Neben 35mm und DCP kommt als drittes Format mit eigenen Schwierigkeiten das Videoformat hinzu. Hier reicht das Spektrum der eingereichten Trägermedien von HDCAM-Bändern über die Mini-DV-Kassette bis hin zur Blue-Ray. Auch diese Beiträge landen, nachdem sie kontrolliert wurden, verschlüsselt auf  den BERLINALE eigenen Servern. Die festivaleigene Technik hat zwar ihren Preis, aber sie hat sich bewährt, erklärt Ove Sander, der für die digitale Logistik des Festivals verantwortlich ist. Server verschiedener Hersteller auf Mietbasis haben sich in der Vergangenheit nicht ausbezahlt. Wichtig sind einheitliche Systeme und riesige Speicher, welche die BERLINALE komplett selbst nutzen kann um die Abläufe sicherer und schneller zu machen.

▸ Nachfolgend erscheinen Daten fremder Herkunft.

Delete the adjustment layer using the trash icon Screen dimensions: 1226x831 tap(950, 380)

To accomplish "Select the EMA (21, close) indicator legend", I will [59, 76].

Da in manchen Kinos täglich fünfmal Programmwechsel stattfinden, deren Server vom Speicherplatz her aber nicht ausreichen, wird für jeden Kinosaal ein bis zwei Tage Tag bevor das Programm läuft eine eigene Festplatte zusammengestellt. Tag und Nacht wird dann in zwei Schichten gearbeitet. 100 Gigabyte braucht allein ein Film, zeitlich nimmt dies 20 Minuten in Anspruch, wenn es gut läuft. Doch die Zukunft liegt nicht auf den Festplatten. Kürzlich wurde der Sponsoring Vertrag mit dem britischen Netzbetreiber COLT Technology bis 2015 verlängert. In Zusammenarbeit mit diesem Giganten der IT-Dienstleister sind bereits zwanzig Berlinale Säle per Glasfaser mit dem zentralen  Filmverwaltungs-Server verbunden. Jüngster Coup: das Cubix Kino am Alexanderplatz wurde extra für die BERLINALE mit Glasfasernetzen versorgt. Das ist das digitale Kino eben auch: ein Riesengeschäft!

Ein weiteres „Spielfeld“ innerhalb des digitalen Festivalbetriebs sind die Verschlüsselungssysteme. Denn jeder einzelne Film hat im Digitalen seinen sogenannten KDM, eine „Key Delivery Message“. Nur mit Hilfe dieses Schlüssels kann der Film innerhalb eines bestimmten Zeitfensters in einem ganz bestimmten Vorführsaal freigeschaltet werden. Da muss dann auch alles klappen. Insgesamt werden während des Festivals mehr als 100 000 Schlüssel verwaltet.

Und die Vorführer vor Ort? Für sie hat sich die Arbeit angeblich vereinfacht. Laut Ove Sander könnte jeder nach einer kurzen Einführung den Job machen. Zumal mehr und mehr Kinos mittlerweile mit digitalen Projektoren ausgestattet sind und die technischen Standardisierungen den Vorführern das Leben vereinfacht hätten. Und sollte es bei der Projektion einmal wirklich haken gibt es das Notruftelefon. Die meisten Probleme können von der Schaltzentrale – dem Headquater am Potsdamer Platz – gelöst werden. Von dort kann ganz Orwell-mäßig auf die einzelnen Systeme zugegriffen werden. Tritt wirklich einmal so etwas wie ein Super-Gau ein stehen Techniker des Fraunhofer Instituts bereit.